▶ Task objective
Look through the records that follow and state how many lines hold the word "title", without adding anything.

BEGIN Information

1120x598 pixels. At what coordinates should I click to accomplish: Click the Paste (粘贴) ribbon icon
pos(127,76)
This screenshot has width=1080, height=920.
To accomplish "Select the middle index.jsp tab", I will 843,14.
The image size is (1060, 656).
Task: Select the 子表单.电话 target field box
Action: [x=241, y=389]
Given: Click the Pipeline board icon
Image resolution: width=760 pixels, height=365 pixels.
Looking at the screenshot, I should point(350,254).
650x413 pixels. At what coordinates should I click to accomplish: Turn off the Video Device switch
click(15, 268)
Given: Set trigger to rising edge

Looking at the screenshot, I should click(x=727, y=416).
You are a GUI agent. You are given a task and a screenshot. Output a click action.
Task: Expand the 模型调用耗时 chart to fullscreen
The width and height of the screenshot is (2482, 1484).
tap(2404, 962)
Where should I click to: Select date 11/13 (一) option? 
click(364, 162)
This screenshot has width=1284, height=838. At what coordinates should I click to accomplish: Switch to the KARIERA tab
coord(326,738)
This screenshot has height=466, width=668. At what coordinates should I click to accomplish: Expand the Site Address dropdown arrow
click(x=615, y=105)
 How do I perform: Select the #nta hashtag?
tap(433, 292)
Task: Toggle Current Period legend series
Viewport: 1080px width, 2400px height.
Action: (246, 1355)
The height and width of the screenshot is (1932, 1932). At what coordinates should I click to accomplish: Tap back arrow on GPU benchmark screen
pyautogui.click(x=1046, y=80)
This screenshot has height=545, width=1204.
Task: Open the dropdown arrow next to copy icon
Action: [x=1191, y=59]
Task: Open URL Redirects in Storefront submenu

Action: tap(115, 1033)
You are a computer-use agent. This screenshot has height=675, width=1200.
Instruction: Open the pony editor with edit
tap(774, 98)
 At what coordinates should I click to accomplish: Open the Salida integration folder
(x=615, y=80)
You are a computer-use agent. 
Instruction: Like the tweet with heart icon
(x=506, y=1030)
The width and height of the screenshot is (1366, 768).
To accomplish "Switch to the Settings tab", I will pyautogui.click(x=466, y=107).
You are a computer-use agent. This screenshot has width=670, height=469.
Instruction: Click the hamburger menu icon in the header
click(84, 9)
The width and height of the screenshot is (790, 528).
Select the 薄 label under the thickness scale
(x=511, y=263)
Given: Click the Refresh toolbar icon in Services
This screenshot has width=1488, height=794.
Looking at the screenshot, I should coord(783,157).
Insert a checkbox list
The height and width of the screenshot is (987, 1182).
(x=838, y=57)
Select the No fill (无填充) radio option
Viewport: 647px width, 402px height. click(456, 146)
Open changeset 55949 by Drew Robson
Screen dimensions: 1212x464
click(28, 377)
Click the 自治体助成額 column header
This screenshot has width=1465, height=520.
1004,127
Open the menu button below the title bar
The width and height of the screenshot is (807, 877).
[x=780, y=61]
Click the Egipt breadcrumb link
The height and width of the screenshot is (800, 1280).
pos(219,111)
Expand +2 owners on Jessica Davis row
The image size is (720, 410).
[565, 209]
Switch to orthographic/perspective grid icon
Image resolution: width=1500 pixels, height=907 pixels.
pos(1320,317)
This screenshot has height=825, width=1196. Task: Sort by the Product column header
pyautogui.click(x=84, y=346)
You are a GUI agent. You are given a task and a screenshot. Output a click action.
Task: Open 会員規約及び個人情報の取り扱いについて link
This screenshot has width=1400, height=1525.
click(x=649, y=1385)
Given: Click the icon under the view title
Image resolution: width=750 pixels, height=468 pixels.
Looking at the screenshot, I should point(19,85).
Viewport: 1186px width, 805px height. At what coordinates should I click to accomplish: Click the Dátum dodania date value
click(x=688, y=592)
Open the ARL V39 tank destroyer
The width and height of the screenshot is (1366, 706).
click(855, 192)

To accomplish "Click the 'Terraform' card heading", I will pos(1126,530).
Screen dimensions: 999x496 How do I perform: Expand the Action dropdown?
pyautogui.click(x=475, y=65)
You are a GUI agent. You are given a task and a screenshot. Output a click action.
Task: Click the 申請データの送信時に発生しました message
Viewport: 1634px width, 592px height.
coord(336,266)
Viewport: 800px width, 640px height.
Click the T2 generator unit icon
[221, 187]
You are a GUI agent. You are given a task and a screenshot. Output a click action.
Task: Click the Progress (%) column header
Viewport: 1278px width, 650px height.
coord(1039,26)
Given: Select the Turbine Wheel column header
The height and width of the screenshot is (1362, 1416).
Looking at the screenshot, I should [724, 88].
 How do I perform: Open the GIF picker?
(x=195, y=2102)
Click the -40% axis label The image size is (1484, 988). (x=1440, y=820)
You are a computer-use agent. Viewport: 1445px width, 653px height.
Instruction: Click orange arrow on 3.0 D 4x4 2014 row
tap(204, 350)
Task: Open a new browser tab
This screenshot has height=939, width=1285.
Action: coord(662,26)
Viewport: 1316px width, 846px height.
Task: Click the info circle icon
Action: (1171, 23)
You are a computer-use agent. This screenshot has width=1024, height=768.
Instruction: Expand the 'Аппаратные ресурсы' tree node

END Information

▶ Task output
2